Pas de fil directeur

En s’arrêtant sur le cas de Ya, ancien secrétaire de zone exécuté à S21, le bureau des co-procureurs tente une intéressante stratégie en entrant dans le détail d’un cas particulier. Malheureusement, la stratégie s’avère une coquille vide et la démonstration inexistante. Que cherchent donc les co-procureurs en demandant à Duch qui, à l’époque, lui avait parlé de l’arrestation de Ya, ou quelle connaissance il avait de ce qui attendait des traîtres comme Ya ?

Ne serait-il pas temps de décortiquer un dossier plutôt que de demander à l’accusé si entre 1975 et 1979, il était en mesure de calculer le pourcentage de vérité dans les aveux recueillis ?

Pourquoi n’avoir pas rebondi sur les ruses et les manipulations dont a témoigné l’accusé pour obtenir des aveux de Ya ? Duch raconte en effet avoir écrit une lettre à son subordonné en décembre 1976 dans l’idée qu’elle serait présentée à Ya et qu’elle le convaincrait d’avouer. Cette lettre mentionne : « Nous ne pouvons être gentils avec lui. Le camarade doit le frapper » et elle est signée « Avec la plus chaleureuse fraternité révolutionnaire ».
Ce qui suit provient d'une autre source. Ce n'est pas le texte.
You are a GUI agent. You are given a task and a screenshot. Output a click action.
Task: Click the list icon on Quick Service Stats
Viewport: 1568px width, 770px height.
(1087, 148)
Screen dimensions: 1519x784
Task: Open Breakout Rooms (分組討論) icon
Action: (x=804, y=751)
Sans surprise, le bureau des co-procureurs ne retirera rien de cet interrogatoire. « La torture était un dernier recours », réitère Duch. « Nous faisions tout ce que nous pouvions pour ne pas enfreindre la ligne. S’il fallait aller à gauche, on allait à gauche, s’il fallait aller à droite, on allait à droite. »


Les incohérences de Duch à la trappe

Le co-procureur international constate que l’accusé a davantage coopéré ces deux dernières semaines avec le tribunal, qu’il a été « plus honnête ». Il relève des incohérences entre ce que Duch a dit aux co-juges d’instruction et ce qu’il a récemment déclaré à la chambre. « Avez-vous décidé d’être plus honnête ou n’avez-vous pas eu pleinement cette possibilité de parler ? » Piqué, l’accusé formule avec un calme cinglant : « Monsieur le co-procureur, je me suis soumis à l’interrogatoire des co-juges d’instruction en toute honnêteté, de même ici. Si vous constatez certaines incohérences, veuillez les soulever. »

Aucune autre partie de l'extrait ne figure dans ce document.